Nope, lisp without garbage collection isn't feasible. Tried it - didn't work out. Let's start with an ordinary lisp implementation, and replace garbage collection with stacklocal and manual allocation. Then using a couple of examples I'll show that you end up with a monstrosity.

You can do a lot with stack-local allocation, but not everything. I think it's fair to say that a Lisp without closures is a useless Lisp.

A clever compiler can optimize something like

    (print (reduce (list 1 2 3 4) (lambda (x y) (+ y x))))

such that it works without any garbage collection. The list you create is a local variable, the lambda function is a pure function without state (no closure necessary) and reduce is also a pure function.

You might think that if you can do this, you can express almost everything without garbage collection. Unfortunately, not really.

Suppose you have `revere-list` function. E.g.

    (reverse-list (list 1 2 3 4)) # '(4 3 2 1)

We previously assumed that the list was a local variable, created as a function argument. Now reverse-list must return a copy of the list, as the original list ceases to exist when the function returns. That's a problem, because it means you have to make deep-copies of every object on function calls. No big deal, you say: a lot of languages call-by-value. Well, yes, but it _is_ a big deal. Because it means you have to introduce & and * so you can describe when you want a by-copy and by-reference assignment.

So you get a lisp with pointers. A lot of fun, but not all that practical.

   (= *(elt my-list 3) (+ *(elt my-list 3) 1))

Yes, it's exactly what you think it is. 'elt now returns a reference to a list element, that you have to dereference before assignment. Ugly, but it works right?

Oh no. It gets worse. What if you create a function that returns a reference to a function argument (stack-local!)? Segfault.

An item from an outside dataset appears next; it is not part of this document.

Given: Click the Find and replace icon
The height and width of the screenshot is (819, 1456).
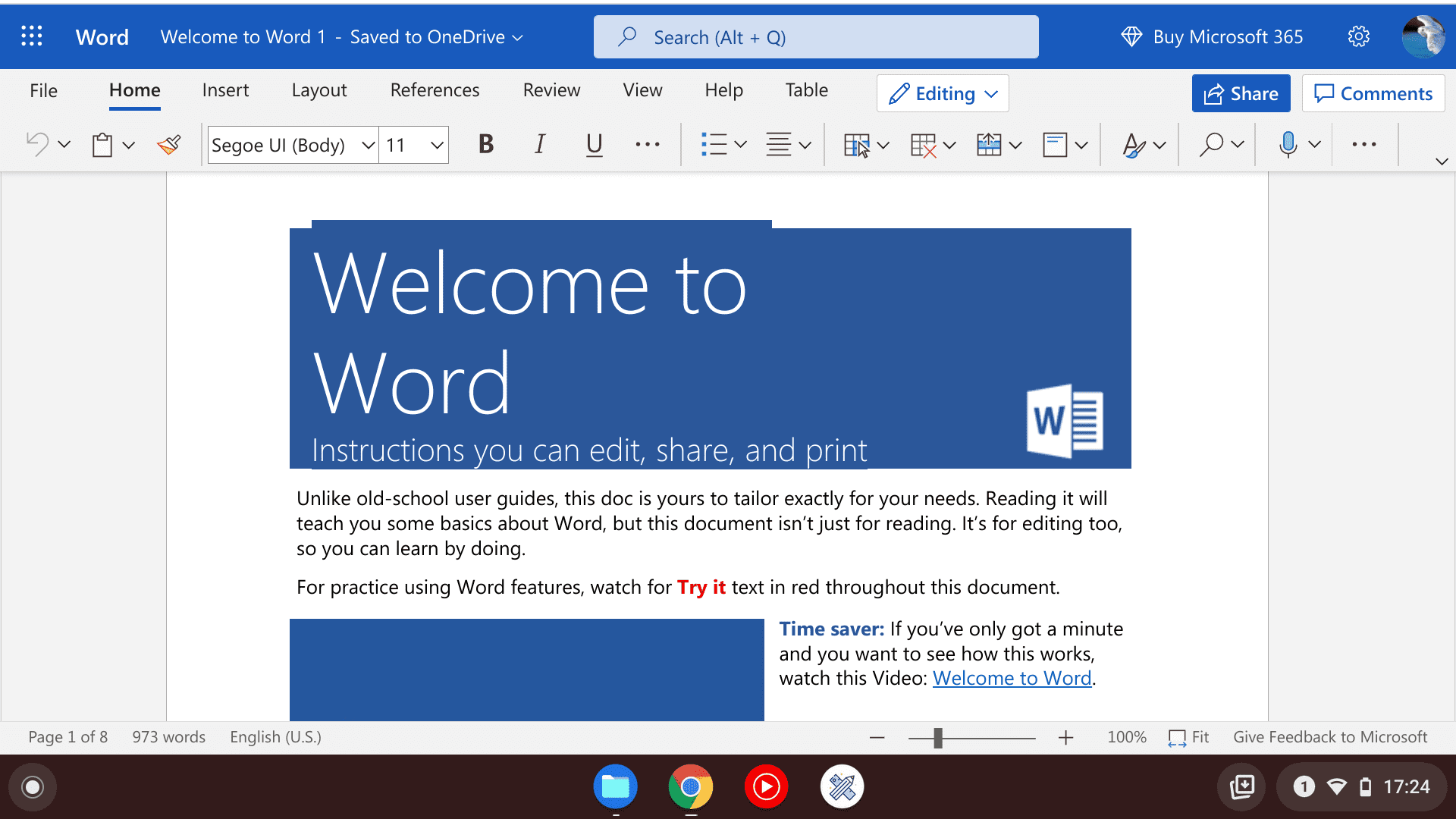Looking at the screenshot, I should coord(1211,144).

A lisp with pointers that can segfault at any point? That's it. I'm going back to C.

I've skipped a lot of steps here (I could go on for hours), so you have to read really carefully to see how every problem is a logical consequence of each assumption. Sorry for that...

I've been trying to find the perfect balance between stack-allocation (RAII) and garbage collection, and it's a lot tougher than it seems.

warwick · on Nov 13, 2008

To answer your second question, you might want to look at concurrent garbage collection.

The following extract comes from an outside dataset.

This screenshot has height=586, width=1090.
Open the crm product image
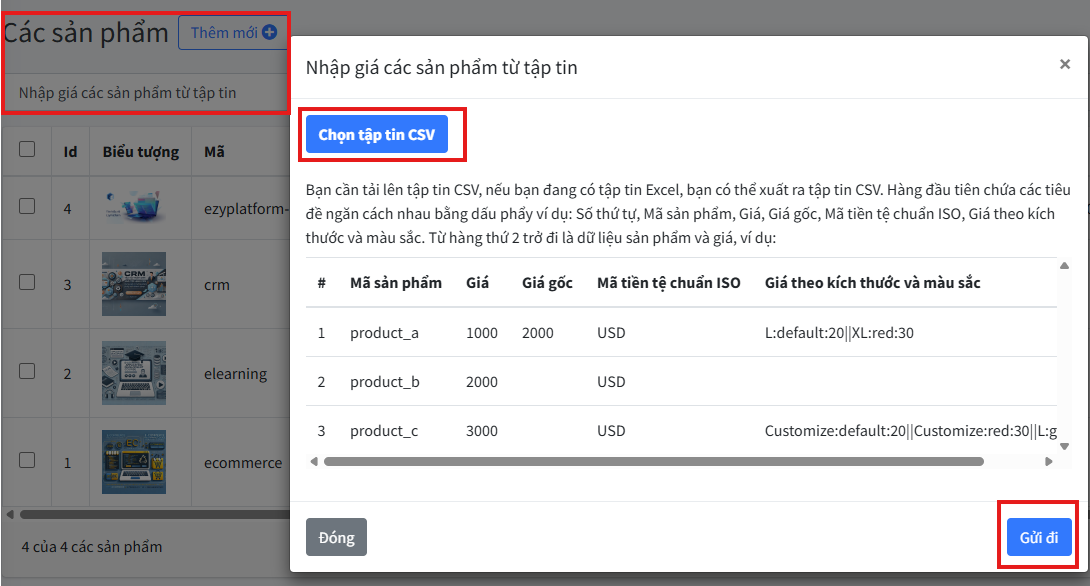coord(134,284)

Here's the obligatory wiki link: http://en.wikipedia.org/wiki/Garbage_collection_(computer_science)#Stop-the-world_vs._incremental_vs._concurrent

maximilian · on Nov 13, 2008

Its almost like you are some sort of CS professor who wanted to ask rhetorical questions about garbage collection, but then didn't answer them.

Hexstream · on Nov 13, 2008

Any sufficiently ignorant programmer is indistinguishable from a CS professor asking rhetorical questions?

maximilian · on Nov 13, 2008

Its like he was walking through a question a professor might ask in front of his class before pausing for that slightest of moments before pressing a button to get the next slide and the inevitable answer.

Most of my ignorant questions are more ignorant than his question. Its like he's thought of it before and was wondering aloud.

sahaj · on Nov 13, 2008

just get a really fast proc with a lot of mem, and you won't have to worry about shit.